We can start, stop, or restart the cron service in our system. The commands for managing the cron service on systemd-based systems are:

[root@ervintest ~]# systemctl start cron
[root@ervintest ~]# systemctl stop cron
[root@ervintest ~]# systemctl restart cron
List the jobs for the current user
[root@ervintest ~]# crontab -l 
Remove all jobs for the current user.
[root@ervintest ~]# crontab -r 
Edit jobs for the current user.
[root@ervintest ~]# crontab -e

Describe Cron Job Format

The fields in the crontab file appear in the following order:

  • Minutes
  • Hours
  • Day of month
  • Month
  • Day of week
  • Command

Additionally, the command or script to execute follows the schedule. An asterisk (*) can be used as a wildcard to indicate “every” in a field.

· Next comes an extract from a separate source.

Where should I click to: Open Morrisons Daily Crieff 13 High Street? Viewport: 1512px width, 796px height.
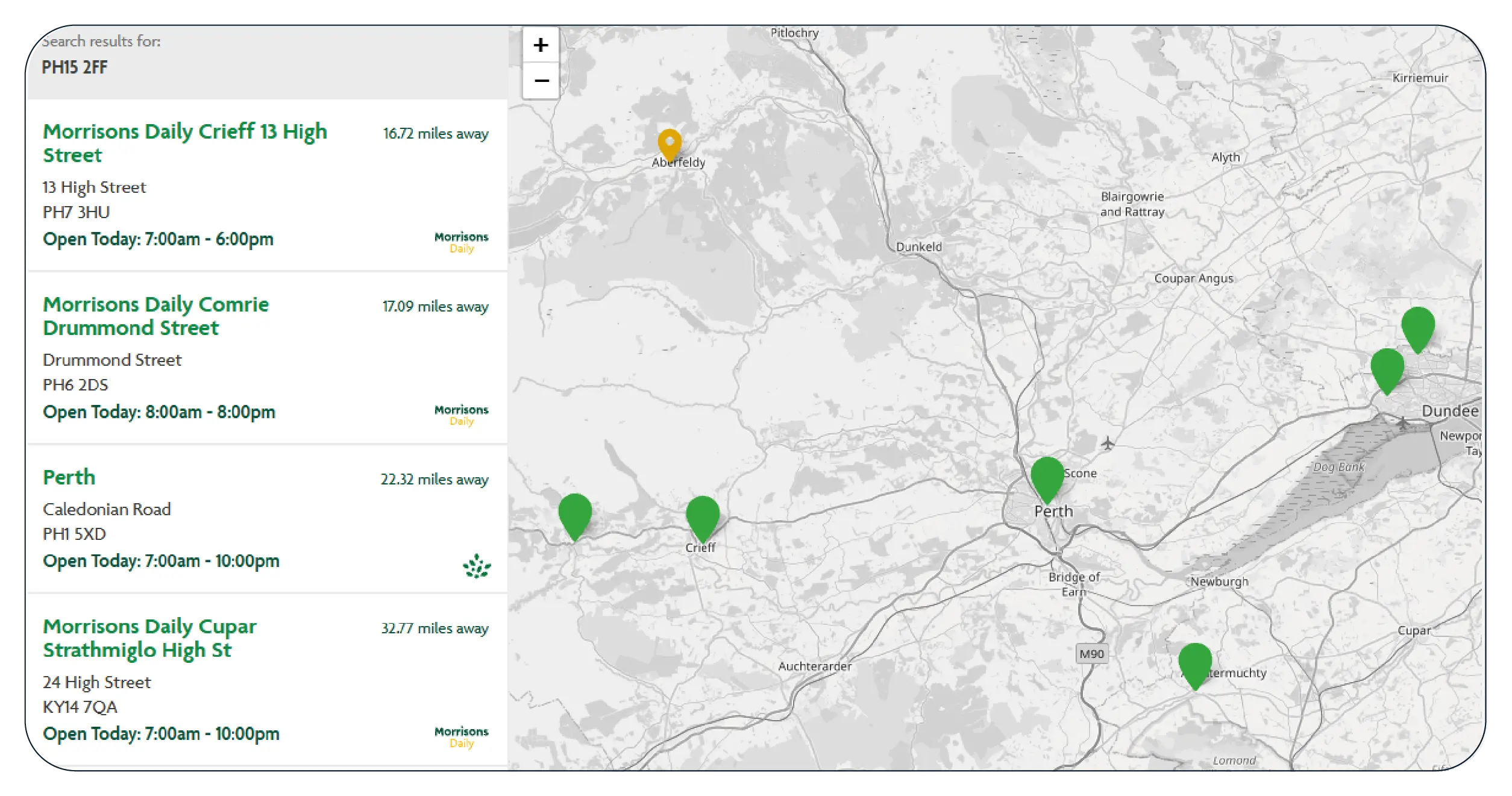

Examples of Scheduling Cron Job

Example 1: Running a Script Daily

“Suppose you have a script named ‘backup.sh,’ and if the user, let’s say ‘admin,’ wants to run it daily at 3:30 AM:”

Open the crontab file with the default text editor.

[root@ervintest ~]# crontab -u admin -e

Insert the following line:

30 3 * * * /home/support/backup.sh
daily cron job
  • 30 in the first field represents the minute.
  • 3 in the second field represents the hour.
  • * in the third and fourth fields means every day of the month and every month.
  • * in the fifth field means every day of the week.
  • To verify that your job has been added successfully, you can view your crontab with the following command:

To verify that admins job has been added successfully, you can view your crontab with the following command:

[root@ervintest ~]# crontab -u admin -l

Example 2: Weekly Maintenance

The system engineer wants to schedule a weekly maintenance task, and they plan to do it every Sunday at midnight:

To open the crontab file.

[root@ervintest ~]# crontab -u engineer -e

Insert the following line:

0 0 * * 0 /home/maintenance/weekly_maintenance.sh
weekly cron job
  • 0 in the first and second fields represents midnight.
  • * in the third and fourth fields means every day of the month and every month.
  • 0 in the fifth field represents Sunday.

To verify that the engineer has successfully added the job, you can view your crontab with the following command.

[root@ervintest ~]# crontab -u engineer -l

When you can’t find a cron job in your crontab, it’s crucial to understand how to handle scheduled tasks. If the issue is not resolved by managing individual cron jobs in the crontab, restarting the cron service is a common step to take. If the problem persists, restarting the chronyd service is important for ensuring time synchronization.

[root@ervintest ~]# systemctl restart chronyd.service

Accurate timekeeping is essential for various system functions, including log management and proper execution of scheduled tasks. Restarting both the cron service and the time synchronization service can help maintain the reliability and functionality of your system.

Scheduling recurring user jobs is an efficient method for automating routine tasks on Unix-like operating systems. Furthermore, by creating and managing crontab entries, you can not only save time but also guarantee that critical tasks are executed regularly. Additionally, it’s essential to test your jobs and verify their execution to ensure that everything runs smoothly.